**The problem**
Transcribe each line below word for word.

:: Input material

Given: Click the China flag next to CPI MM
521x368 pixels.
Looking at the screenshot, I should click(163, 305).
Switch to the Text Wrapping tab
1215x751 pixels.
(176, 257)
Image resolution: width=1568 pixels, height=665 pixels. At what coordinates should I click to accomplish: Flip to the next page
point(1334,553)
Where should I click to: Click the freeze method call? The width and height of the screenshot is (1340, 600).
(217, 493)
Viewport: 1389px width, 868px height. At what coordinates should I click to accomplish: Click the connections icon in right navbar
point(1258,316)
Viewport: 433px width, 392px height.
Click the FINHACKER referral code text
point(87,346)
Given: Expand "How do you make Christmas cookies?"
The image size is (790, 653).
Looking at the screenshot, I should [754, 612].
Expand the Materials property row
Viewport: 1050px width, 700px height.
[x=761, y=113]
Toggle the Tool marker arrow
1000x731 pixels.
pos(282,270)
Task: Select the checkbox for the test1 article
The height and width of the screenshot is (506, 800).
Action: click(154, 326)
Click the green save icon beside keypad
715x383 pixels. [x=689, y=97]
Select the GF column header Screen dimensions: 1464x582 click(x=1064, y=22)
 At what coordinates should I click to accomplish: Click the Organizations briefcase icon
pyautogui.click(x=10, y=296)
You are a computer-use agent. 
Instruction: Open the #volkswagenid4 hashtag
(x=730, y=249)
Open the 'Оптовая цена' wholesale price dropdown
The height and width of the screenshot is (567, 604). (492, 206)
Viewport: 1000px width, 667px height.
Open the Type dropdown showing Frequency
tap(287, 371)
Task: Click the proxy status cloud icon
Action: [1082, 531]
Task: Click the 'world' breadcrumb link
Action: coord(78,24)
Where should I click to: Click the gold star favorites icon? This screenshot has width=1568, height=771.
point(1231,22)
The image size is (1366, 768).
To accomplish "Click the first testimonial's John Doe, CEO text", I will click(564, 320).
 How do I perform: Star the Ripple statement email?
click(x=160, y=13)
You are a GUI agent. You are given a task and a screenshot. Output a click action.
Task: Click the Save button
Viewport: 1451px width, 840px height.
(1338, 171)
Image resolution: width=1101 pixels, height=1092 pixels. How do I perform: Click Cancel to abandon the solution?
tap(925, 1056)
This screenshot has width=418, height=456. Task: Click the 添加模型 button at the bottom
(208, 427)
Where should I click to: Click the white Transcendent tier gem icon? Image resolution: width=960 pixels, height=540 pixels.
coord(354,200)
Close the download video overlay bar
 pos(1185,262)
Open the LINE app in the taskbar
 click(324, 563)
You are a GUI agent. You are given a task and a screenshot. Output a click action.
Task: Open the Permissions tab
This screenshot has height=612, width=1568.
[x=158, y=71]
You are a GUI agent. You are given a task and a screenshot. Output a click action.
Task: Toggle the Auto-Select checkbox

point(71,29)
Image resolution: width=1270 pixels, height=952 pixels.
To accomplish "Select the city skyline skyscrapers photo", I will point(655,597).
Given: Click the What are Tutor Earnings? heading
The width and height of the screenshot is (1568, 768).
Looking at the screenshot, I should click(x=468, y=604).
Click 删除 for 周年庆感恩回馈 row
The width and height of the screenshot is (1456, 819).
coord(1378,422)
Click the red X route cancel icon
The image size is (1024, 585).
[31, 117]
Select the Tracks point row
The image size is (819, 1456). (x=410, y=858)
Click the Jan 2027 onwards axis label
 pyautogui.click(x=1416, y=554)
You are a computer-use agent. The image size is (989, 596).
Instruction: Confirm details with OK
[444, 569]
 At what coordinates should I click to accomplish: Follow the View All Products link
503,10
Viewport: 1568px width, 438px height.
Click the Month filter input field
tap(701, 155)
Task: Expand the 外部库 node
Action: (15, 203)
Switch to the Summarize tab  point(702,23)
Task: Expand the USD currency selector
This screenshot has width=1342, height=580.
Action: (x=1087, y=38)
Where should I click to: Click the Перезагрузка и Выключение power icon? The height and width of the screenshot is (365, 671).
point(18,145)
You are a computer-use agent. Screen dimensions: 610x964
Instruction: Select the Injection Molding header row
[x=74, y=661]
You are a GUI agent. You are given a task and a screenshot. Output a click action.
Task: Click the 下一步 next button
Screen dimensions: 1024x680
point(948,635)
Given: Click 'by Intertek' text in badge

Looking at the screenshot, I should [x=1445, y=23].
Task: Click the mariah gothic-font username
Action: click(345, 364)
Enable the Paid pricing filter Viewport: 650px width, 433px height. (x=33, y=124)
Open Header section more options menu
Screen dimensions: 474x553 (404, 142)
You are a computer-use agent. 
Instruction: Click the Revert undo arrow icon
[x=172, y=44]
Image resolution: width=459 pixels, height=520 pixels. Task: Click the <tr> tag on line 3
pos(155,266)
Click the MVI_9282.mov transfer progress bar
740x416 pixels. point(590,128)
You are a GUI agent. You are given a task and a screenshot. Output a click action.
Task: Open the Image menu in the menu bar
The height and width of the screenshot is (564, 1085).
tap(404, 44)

::::

**The completed task**
Given: Click the China flag next to CPI MM
521x368 pixels.
Looking at the screenshot, I should click(163, 305).
Switch to the Text Wrapping tab
1215x751 pixels.
(176, 257)
Image resolution: width=1568 pixels, height=665 pixels. At what coordinates should I click to accomplish: Flip to the next page
point(1334,553)
Where should I click to: Click the freeze method call? The width and height of the screenshot is (1340, 600).
(217, 493)
Viewport: 1389px width, 868px height. At what coordinates should I click to accomplish: Click the connections icon in right navbar
point(1258,316)
Viewport: 433px width, 392px height.
Click the FINHACKER referral code text
point(87,346)
Given: Expand "How do you make Christmas cookies?"
The image size is (790, 653).
Looking at the screenshot, I should [754, 612].
Expand the Materials property row
Viewport: 1050px width, 700px height.
[x=761, y=113]
Toggle the Tool marker arrow
1000x731 pixels.
pos(282,270)
Task: Select the checkbox for the test1 article
The height and width of the screenshot is (506, 800).
Action: click(154, 326)
Click the green save icon beside keypad
715x383 pixels. [x=689, y=97]
Select the GF column header Screen dimensions: 1464x582 click(x=1064, y=22)
 At what coordinates should I click to accomplish: Click the Organizations briefcase icon
pyautogui.click(x=10, y=296)
You are a computer-use agent. 
Instruction: Open the #volkswagenid4 hashtag
(x=730, y=249)
Open the 'Оптовая цена' wholesale price dropdown
The height and width of the screenshot is (567, 604). (492, 206)
Viewport: 1000px width, 667px height.
Open the Type dropdown showing Frequency
tap(287, 371)
Task: Click the proxy status cloud icon
Action: [1082, 531]
Task: Click the 'world' breadcrumb link
Action: coord(78,24)
Where should I click to: Click the gold star favorites icon? This screenshot has width=1568, height=771.
point(1231,22)
The image size is (1366, 768).
To accomplish "Click the first testimonial's John Doe, CEO text", I will click(564, 320).
 How do I perform: Star the Ripple statement email?
click(x=160, y=13)
You are a GUI agent. You are given a task and a screenshot. Output a click action.
Task: Click the Save button
Viewport: 1451px width, 840px height.
(1338, 171)
Image resolution: width=1101 pixels, height=1092 pixels. How do I perform: Click Cancel to abandon the solution?
tap(925, 1056)
This screenshot has width=418, height=456. Task: Click the 添加模型 button at the bottom
(208, 427)
Where should I click to: Click the white Transcendent tier gem icon? Image resolution: width=960 pixels, height=540 pixels.
coord(354,200)
Close the download video overlay bar
 pos(1185,262)
Open the LINE app in the taskbar
 click(324, 563)
You are a GUI agent. You are given a task and a screenshot. Output a click action.
Task: Open the Permissions tab
This screenshot has height=612, width=1568.
[x=158, y=71]
You are a GUI agent. You are given a task and a screenshot. Output a click action.
Task: Toggle the Auto-Select checkbox

point(71,29)
Image resolution: width=1270 pixels, height=952 pixels.
To accomplish "Select the city skyline skyscrapers photo", I will point(655,597).
Given: Click the What are Tutor Earnings? heading
The width and height of the screenshot is (1568, 768).
Looking at the screenshot, I should click(x=468, y=604).
Click 删除 for 周年庆感恩回馈 row
The width and height of the screenshot is (1456, 819).
coord(1378,422)
Click the red X route cancel icon
The image size is (1024, 585).
[31, 117]
Select the Tracks point row
The image size is (819, 1456). (x=410, y=858)
Click the Jan 2027 onwards axis label
 pyautogui.click(x=1416, y=554)
You are a computer-use agent. The image size is (989, 596).
Instruction: Confirm details with OK
[444, 569]
 At what coordinates should I click to accomplish: Follow the View All Products link
503,10
Viewport: 1568px width, 438px height.
Click the Month filter input field
tap(701, 155)
Task: Expand the 外部库 node
Action: (15, 203)
Switch to the Summarize tab  point(702,23)
Task: Expand the USD currency selector
This screenshot has width=1342, height=580.
Action: (x=1087, y=38)
Where should I click to: Click the Перезагрузка и Выключение power icon? The height and width of the screenshot is (365, 671).
point(18,145)
You are a computer-use agent. Screen dimensions: 610x964
Instruction: Select the Injection Molding header row
[x=74, y=661]
You are a GUI agent. You are given a task and a screenshot. Output a click action.
Task: Click the 下一步 next button
Screen dimensions: 1024x680
point(948,635)
Given: Click 'by Intertek' text in badge

Looking at the screenshot, I should [x=1445, y=23].
Task: Click the mariah gothic-font username
Action: click(345, 364)
Enable the Paid pricing filter Viewport: 650px width, 433px height. (x=33, y=124)
Open Header section more options menu
Screen dimensions: 474x553 (404, 142)
You are a computer-use agent. 
Instruction: Click the Revert undo arrow icon
[x=172, y=44]
Image resolution: width=459 pixels, height=520 pixels. Task: Click the <tr> tag on line 3
pos(155,266)
Click the MVI_9282.mov transfer progress bar
740x416 pixels. point(590,128)
You are a GUI agent. You are given a task and a screenshot. Output a click action.
Task: Open the Image menu in the menu bar
The height and width of the screenshot is (564, 1085).
tap(404, 44)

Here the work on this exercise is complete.